School-based spinal screening helps to identify students with abnormal spinal curves and refer them for appropriate follow-up by their primary care physician. Screening can detect scoliosis at an early stage when the curve is mild and may go unnoticed. Early detection is the key to controlling spinal deformities.
The State of Texas enacted a new spinal screening schedule, effective beginning with the 2018-19 school year. Girls will be screened two times, once at age 10 (or the fall semester of grade 5) and again at age 12 (or the fall semester of grade 7). Boys will be screened one time at age 13 or 14 (or the fall semester of grade 8).
For scoliosis, each student is observed from the front, side and back: (a) while standing straight, and (b) while gradually bending forward, with the arms hanging down and palms touching, as if diving into a pool. The screener looks for head misalignment to one side of the cleft in the buttocks; one shoulder or hip higher than the other; a prominence of the rib cage or the small of the back; unequal distance between arms and body; and a curve in the spine.

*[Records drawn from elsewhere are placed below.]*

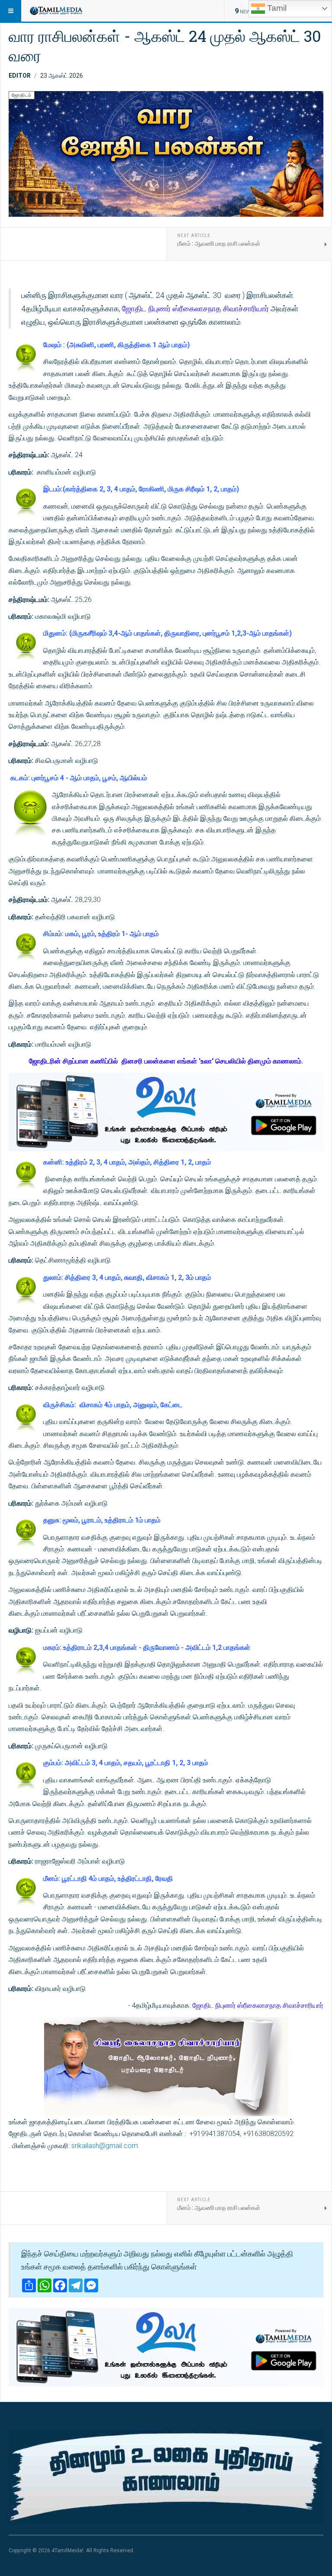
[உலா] (166, 1112)
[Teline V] (56, 11)
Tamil (276, 8)
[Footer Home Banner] (166, 2477)
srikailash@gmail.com (104, 2146)
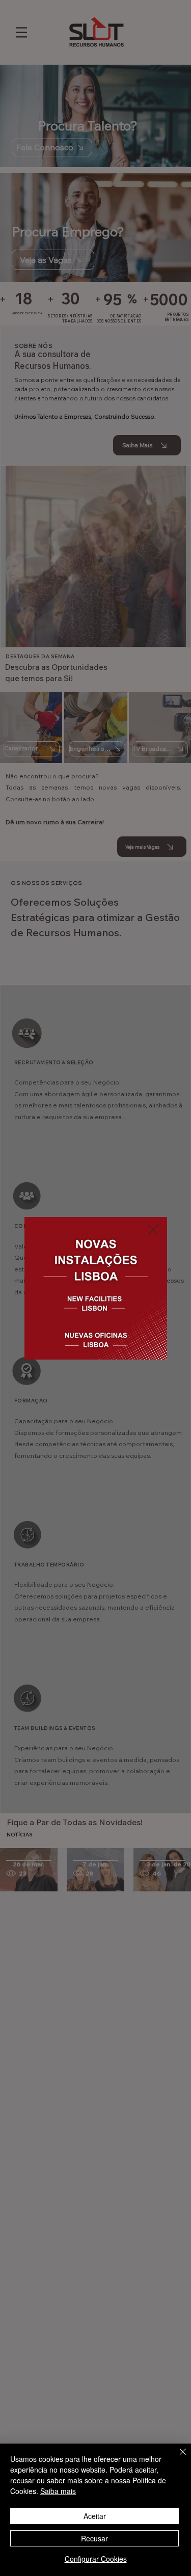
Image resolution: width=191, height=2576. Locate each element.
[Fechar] (177, 2458)
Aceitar (95, 2516)
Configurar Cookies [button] (96, 2559)
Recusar (94, 2538)
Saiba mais (58, 2491)
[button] (153, 1230)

Preschoolers and school children with hearing and vision problems will be identified early and linked to appropriate remedial services. School children will learn about preventive vision and hearing care.
Acanthosis Nigricans can help identify persons who run the risk of developing diabetes in the future.
Students are screened in elementary and middle schools in selected grades.
Acanthosis Nigricans is a skin conditon usually found around the neck. Screenings can help identify persons who have high insulin levels and who may be at-risk for developing Type 2 diabetes. Once identified, the necessary measures to lower the insulin levels and reduce the risk of developing diabetes can be taken. Exercise and proper nutrition will help the body become more sensitive to insulin and lower insulin levels.